Wednesday, June 18, 2008

Groping Your Way in Faith

by Vincent Louis Carrella

How does a story form? Somehow, disparate words and images coalesce into something that resembles narrative thought. Stories are mysterious things. Stories that do not come directly from our actual lives are even more mysterious, they are mystical.

Often I am asked how I, a New Yorker, wrote a story about a spiritually gifted Appalachian boy. I do not know the answer. The story was given to me as a gift. When you take a writing class you are often told to write what you know. I did not know the world depicted in Serpent Box. I did not know the good people of the hills and hollows of Tennessee. I did not know a Holiness sign follower or a snake handler. But what I did know, and do know, is what it feels like to not know. I know what it is to question my faith. I vividly recall the helplessness of being a child. I have clear memories of what it means to be shunned, ostracized and beaten, simply for how you look. I have never let go of that feeling of ignorance that seems to permeate your very existence when you are a boy up against a very large and confusing world. I knew my focal character, Jacob Flint, perhaps better than I knew myself.

Writing a story is a quest. You search, often blindly, for answers and direction. You seek out the next word, the next sentence. You build paragraphs and pages out of images, at least I do. I see a thing, then I record the thing. When the writing is going well it is not so much thinking as it is seeing. I will often close my eyes and try to squeeze an image out of my subconscious if the words themselves cease to flow. It is amazing that this actually works. It is almost as if you can pry that tiny door between your conscious and unconscious mind open, for just a moment or two, to let the truth escape. It rarely stays open long. And then you are faced with the blankness that lies beyond your last completed sentence. That blankness, that null space, can feel as vast as the cosmos.
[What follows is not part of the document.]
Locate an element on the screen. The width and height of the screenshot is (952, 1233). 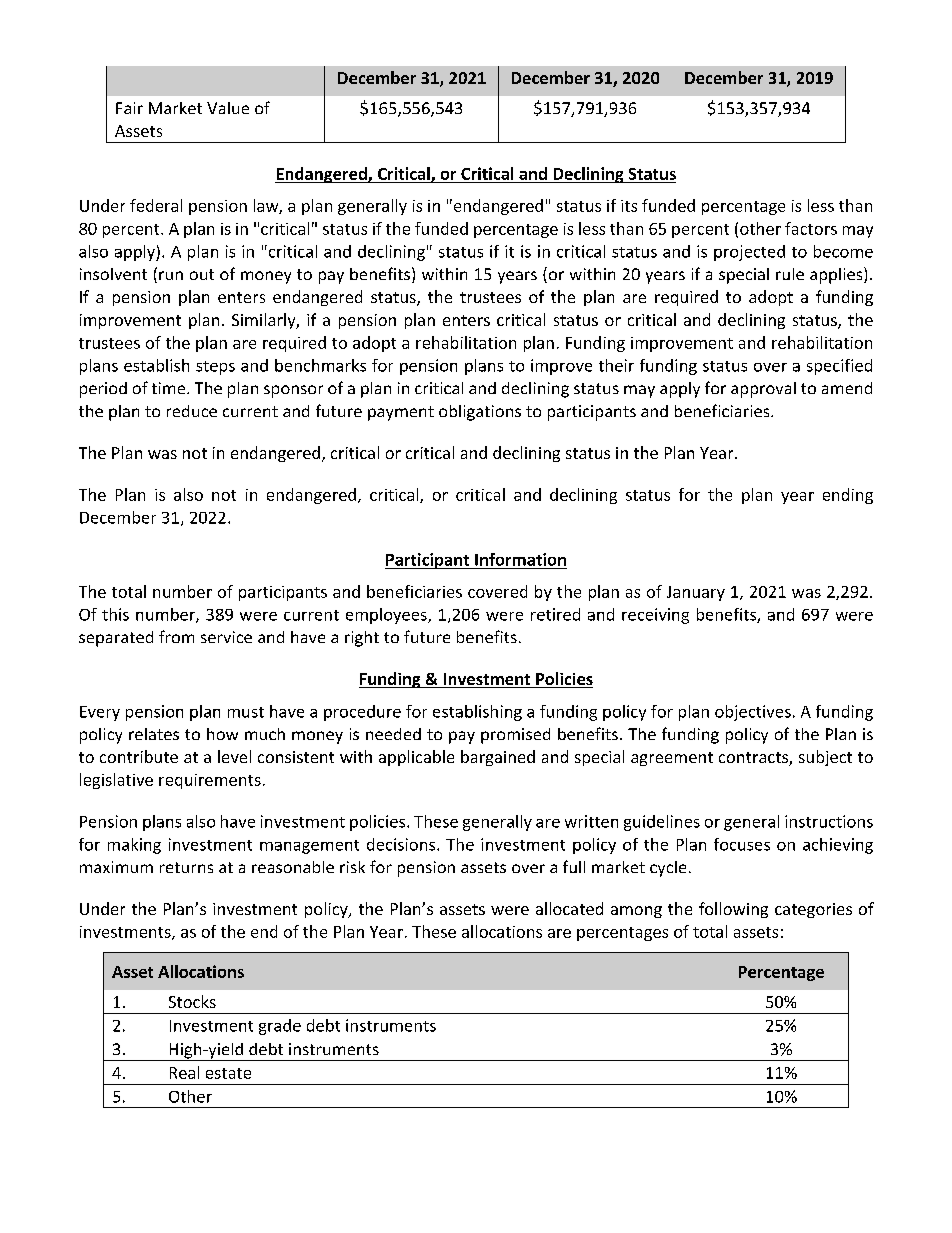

I wrote Serpent Box alone, having written nothing of significance before it, having not studied writing beyond a few night courses, having no background in English Literature or journalism. I had no idea what to do or how to do it. There were times I faltered and shut down. But I had angels watching over me, angels in human form, who gave me more than encouragement, they gave me keys and crutches.
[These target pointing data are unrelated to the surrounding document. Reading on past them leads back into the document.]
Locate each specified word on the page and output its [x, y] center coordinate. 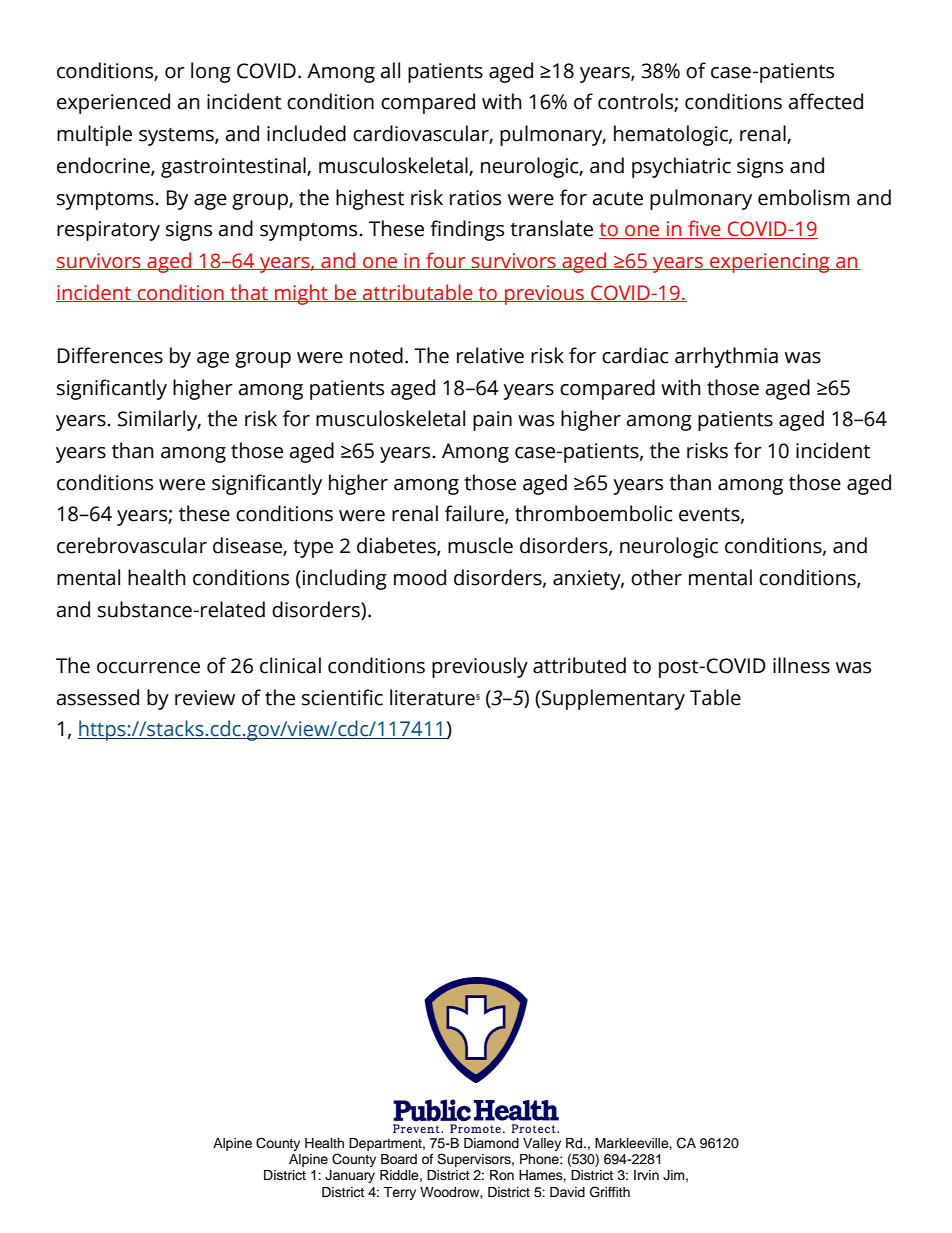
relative [490, 355]
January [350, 1176]
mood [420, 577]
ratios [475, 198]
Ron [502, 1175]
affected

My dear friend Andrew L. Wilson, who has written one of the best novels I have ever read (remarkably, as yet unpublished) would often give me the small bits of advice and love I needed to get through each day. He sent me this quote during a very dark time during the writing of Serpent Box when I was desperately searching for a path down which to send the story. You see, I made up Serpent Box in the moment. I had no plot, no vision, no clue as to what the story should be or where it might take me. I simply sat down each day and wrote intuitively, building on that which I had written the previous day. Often that would lead to dry spells and moments of blind panic. What would I do if the next piece of the story did not show itself? I learned the following lesson late in the game, but hold it now as one of the most important concepts I have ever learned about the art of writing:

"To ask for the whole thing cut and dried at once is a great error. There is no use sitting down waiting for clarity, believing that your work will reveal itself in a flash and show you the roads to it free of charge. You have to grope your way in good faith and be content with little. In that way you keep your strength and courage alive. One frequently meets a type of very talented artist or poet lacking the capability for such slow, sinewy search, unwilling to put his hand to his work until he has got it as a kind of gift, and in some mysterious manner - with all difficulties and doubts blown away. Meantime, however, the strength seeps out of him simply because of lack of exercise, just like a muscle languishing away when it lies unused, and people with much less talent but with more contentment [desire] surpass him easily. Whoever believes himself wise and "a genius" once and for all, has closed all windows and doors to the truth, but whoever is aware of his weaknesses has opened them and will be rewarded."

Vilhelm Ekelund (Swedish Poet)

Once I accepted this, and I did so instantly, I soon realized that the missing ingredient in my process was faith. The belief that the answers would come. The feeling, the knowing, that somehow a spark would reveal itself. a trust in the natural world and the random order of things, and that simply by living, observing, listening, moving through life and interacting with it, one would discover ways and means in which to push the story forward. Because I was pulling the story out of myself I needed faith in myself and, in that amazing serendipity that always seems to deliver what you need when you humbly and earnestly ask for it, when you seek it, when you grope your way in good faith.